For years I have cared for patients with lung cancer who suffered from the stigma surrounding the disease. I have watched patients courageously fight, endure treatment toxicity, and come to terms with the fact that their disease would ultimately be fatal all on their own, primarily because of the shame that they felt. They, and many others, felt the disease was somehow self-inflicted. They felt guilty for putting their loved ones through such a difficult journey, one they felt they had brought upon themselves. It’s hard for me to believe that anyone could feel that such a deadly disease was somehow deserved.
What many people don't realize is that over half of all people who are newly diagnosed with lung cancer either have never smoked or are former smokers, many of whom quit decades ago. Tragically, the stigma associated with lung cancer has translated into a massive inequality in research funding. Lung cancer receives a fraction of federal funding compared to other common cancers, such as breast cancer. The difference is staggering and has a “spill over” effect—fewer dollars attracts fewer researchers which leads to fewer breakthroughs.
As a medical oncologist who focuses on patients with lung cancer, I was asked if the same stigma affects doctors in the field. When someone who is not a doctor asks me what I do, I often get silence after a hasty, “You picked a tough one”, when I explain I care for patients with lung cancer. I usually fill the silence with an explanation of the extraordinary gains the scientific and medical community has made in recent years with the advent of targeted therapy, widespread testing for genetic mutations, detection of early disease, and integration of immunotherapy into treatment. For a subset of patients, lung cancer has become a controlled and chronic disease, but it still doesn’t get away from the fact that lung cancer remains a difficult disease for most. Often, after the silence, someone tells me that they have lost a loved one to lung cancer. It is no surprise that so many individuals have been devastated by this disease. Lung cancer remains the deadliest cancer, responsible for more than 25% of all cancer deaths. It kills roughly twice as many women as breast cancer, and almost three times as many men as prostate cancer.
Many patients with lung cancer are older, have other medical conditions, and still don’t have a genetic signature that we can effectively target with current treatments. I have to admit, it is often tough. I owe much to those who were committed to studying lung cancer when our understanding of the biology of this disease was in its infancy. Their work demonstrated that chemotherapy improved survival and quality of life for patients with lung cancer. They developed multiple collaborative groups to better refine the treatment of early-stage disease and worked together to develop screening tests. In the early days (only a decade and a half ago!), survival improvements that were exciting were often measured in weeks. Those steps are certainly small, but they are cumulative when they build upon foundational science and work.
When I was attracted to lung cancer in the early days of my fellowship, targeted therapies were just emerging, and one sensed that a revolution was coming.

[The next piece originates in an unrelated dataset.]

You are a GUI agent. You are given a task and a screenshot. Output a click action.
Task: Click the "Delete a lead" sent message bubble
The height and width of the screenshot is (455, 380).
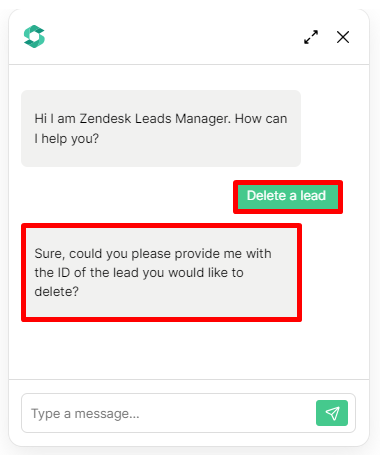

My patients cemented my interest in the field—these patients suffering from the burden of such a deadly, and often divisive, disease stimulated my belief that we had to do better. Their courage and humility were inspiring, the way families came together against this brutal disease was motivating, and the doctors that cared about this disease were truly encouraged by the gains made.
As a thoracic oncologist, I often face incredulous disbelief from others in different medical fields that I chose to focus on lung cancer—I care for patients who are medically complicated; I face repetitive loss; and in the early years, success was uncommon. Even in the medical community, we often face a therapeutic nihilism, an ingrained skepticism regarding the worth of therapeutic agents for lung cancer. Historically, most treatments were expensive, toxic, and only marginally effective. These biases have led to delays in screening uptake, referrals, and diagnosis.
We’ve come a long way, and we certainly have a long way to go. We can’t make real progress until we are able to effectively diminish the stigma that surrounds lung cancer and move forward in a positive way.